DATA TO EXAMINE: Begin

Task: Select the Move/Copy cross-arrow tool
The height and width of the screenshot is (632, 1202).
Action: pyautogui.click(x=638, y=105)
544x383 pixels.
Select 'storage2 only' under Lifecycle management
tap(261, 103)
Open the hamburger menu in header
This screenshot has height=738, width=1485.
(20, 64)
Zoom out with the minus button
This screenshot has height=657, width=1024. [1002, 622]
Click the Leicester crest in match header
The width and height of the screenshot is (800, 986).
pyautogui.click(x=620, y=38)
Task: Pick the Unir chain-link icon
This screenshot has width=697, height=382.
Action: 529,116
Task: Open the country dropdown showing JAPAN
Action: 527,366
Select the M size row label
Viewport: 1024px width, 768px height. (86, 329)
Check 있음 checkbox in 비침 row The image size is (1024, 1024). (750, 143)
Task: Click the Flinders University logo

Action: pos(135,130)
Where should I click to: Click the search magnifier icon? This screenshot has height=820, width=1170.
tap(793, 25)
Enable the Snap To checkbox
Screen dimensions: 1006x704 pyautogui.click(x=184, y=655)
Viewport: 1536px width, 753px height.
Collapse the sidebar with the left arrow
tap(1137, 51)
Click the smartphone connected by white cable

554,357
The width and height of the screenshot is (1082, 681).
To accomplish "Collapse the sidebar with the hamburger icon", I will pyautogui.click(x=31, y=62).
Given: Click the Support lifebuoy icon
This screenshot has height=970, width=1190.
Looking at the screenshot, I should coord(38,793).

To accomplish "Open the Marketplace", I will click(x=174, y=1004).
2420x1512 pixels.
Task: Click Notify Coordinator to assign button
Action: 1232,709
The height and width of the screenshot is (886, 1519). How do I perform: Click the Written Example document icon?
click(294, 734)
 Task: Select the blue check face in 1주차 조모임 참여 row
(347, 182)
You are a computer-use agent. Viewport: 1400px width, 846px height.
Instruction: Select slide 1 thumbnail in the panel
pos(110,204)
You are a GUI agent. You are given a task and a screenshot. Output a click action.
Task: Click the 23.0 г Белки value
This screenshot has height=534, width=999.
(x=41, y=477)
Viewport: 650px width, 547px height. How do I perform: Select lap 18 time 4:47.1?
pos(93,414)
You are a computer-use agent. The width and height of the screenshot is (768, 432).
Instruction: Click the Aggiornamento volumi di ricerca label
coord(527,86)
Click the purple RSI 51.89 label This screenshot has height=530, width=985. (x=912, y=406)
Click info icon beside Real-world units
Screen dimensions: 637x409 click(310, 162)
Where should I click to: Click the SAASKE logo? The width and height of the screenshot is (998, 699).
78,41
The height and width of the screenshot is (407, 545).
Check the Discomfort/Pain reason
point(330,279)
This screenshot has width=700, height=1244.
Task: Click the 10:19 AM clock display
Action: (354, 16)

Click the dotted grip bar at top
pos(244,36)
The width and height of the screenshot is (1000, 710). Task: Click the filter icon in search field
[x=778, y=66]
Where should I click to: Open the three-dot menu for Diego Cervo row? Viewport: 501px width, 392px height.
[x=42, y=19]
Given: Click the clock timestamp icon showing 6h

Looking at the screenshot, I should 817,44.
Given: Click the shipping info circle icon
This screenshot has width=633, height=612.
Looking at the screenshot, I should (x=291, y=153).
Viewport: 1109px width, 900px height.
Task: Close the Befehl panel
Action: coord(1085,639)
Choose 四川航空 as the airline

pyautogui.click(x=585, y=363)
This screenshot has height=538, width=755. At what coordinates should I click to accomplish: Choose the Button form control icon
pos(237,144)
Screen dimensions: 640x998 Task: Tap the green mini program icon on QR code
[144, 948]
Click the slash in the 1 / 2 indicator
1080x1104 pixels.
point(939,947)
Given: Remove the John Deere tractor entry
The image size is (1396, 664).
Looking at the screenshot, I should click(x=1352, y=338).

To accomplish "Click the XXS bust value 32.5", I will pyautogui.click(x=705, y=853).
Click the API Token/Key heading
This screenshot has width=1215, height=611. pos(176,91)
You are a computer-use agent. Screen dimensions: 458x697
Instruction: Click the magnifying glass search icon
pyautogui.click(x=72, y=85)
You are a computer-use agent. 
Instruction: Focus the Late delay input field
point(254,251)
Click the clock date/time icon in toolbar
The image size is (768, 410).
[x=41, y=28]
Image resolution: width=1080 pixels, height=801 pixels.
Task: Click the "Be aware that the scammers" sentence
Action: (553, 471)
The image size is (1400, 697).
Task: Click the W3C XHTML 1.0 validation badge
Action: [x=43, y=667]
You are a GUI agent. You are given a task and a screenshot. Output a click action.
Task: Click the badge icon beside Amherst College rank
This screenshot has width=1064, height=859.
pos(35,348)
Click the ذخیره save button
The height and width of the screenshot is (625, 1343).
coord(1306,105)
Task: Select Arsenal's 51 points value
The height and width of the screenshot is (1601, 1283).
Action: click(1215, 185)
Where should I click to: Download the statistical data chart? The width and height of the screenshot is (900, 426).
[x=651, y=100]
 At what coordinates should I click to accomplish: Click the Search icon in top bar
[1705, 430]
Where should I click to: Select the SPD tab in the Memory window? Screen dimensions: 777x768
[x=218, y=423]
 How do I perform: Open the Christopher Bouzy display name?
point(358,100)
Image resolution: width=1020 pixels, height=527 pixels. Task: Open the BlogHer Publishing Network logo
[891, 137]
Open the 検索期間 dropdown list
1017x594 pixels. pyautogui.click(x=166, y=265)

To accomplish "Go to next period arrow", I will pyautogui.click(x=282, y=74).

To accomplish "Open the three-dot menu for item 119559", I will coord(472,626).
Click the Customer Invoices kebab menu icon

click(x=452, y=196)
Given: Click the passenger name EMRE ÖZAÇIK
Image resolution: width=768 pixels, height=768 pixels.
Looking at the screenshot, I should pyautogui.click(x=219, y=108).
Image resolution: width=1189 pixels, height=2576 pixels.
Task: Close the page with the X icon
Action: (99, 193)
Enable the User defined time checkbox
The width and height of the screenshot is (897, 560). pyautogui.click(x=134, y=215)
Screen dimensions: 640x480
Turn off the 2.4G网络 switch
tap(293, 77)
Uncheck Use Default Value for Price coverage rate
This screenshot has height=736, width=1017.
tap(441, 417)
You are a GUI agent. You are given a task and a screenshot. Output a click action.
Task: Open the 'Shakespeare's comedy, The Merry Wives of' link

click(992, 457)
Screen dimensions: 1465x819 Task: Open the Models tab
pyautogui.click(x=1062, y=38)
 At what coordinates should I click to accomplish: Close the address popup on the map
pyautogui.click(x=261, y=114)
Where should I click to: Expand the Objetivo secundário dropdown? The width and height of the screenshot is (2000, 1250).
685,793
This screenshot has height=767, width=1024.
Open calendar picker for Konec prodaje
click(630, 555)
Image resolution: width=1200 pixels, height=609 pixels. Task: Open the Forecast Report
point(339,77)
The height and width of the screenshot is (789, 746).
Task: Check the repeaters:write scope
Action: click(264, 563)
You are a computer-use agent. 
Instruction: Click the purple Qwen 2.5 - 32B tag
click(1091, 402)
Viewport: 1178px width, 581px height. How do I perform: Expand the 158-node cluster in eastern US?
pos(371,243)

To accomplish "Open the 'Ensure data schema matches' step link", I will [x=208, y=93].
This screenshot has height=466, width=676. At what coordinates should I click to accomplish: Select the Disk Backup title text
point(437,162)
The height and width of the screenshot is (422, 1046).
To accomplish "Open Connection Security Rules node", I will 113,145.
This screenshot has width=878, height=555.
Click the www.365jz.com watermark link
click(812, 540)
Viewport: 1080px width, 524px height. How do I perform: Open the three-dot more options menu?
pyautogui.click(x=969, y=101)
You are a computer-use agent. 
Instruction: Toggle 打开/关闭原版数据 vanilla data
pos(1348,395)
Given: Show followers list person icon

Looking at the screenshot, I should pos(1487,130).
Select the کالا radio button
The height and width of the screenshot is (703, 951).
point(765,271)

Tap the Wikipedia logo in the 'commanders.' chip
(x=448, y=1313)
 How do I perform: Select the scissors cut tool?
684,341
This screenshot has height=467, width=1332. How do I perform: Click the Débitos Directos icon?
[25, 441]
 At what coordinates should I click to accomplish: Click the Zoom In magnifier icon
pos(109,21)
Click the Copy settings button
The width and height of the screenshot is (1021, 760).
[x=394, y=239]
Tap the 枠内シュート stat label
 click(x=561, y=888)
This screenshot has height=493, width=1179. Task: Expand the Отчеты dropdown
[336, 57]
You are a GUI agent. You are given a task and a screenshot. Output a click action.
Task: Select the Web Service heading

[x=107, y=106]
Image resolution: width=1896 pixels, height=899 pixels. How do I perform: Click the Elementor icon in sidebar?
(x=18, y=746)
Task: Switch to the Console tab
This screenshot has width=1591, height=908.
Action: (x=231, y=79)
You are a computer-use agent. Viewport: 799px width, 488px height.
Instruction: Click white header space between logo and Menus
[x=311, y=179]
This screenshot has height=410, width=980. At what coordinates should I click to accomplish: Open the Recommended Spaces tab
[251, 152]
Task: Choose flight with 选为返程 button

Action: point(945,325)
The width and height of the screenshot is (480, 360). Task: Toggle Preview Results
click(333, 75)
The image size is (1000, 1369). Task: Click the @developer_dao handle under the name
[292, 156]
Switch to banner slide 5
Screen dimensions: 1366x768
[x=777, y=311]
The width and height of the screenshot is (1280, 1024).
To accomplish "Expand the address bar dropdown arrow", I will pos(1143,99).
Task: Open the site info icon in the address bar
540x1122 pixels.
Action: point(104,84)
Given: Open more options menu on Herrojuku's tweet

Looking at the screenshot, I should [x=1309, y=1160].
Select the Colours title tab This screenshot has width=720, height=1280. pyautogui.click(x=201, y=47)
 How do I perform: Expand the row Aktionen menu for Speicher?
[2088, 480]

DATA TO EXAMINE: End

PROBLEM DETAILS
Each line from the top of the material above, through the one that contains "Open the hamburger menu in header", should be restated word for word.

SOLUTION
Task: Select the Move/Copy cross-arrow tool
The height and width of the screenshot is (632, 1202).
Action: pyautogui.click(x=638, y=105)
544x383 pixels.
Select 'storage2 only' under Lifecycle management
tap(261, 103)
Open the hamburger menu in header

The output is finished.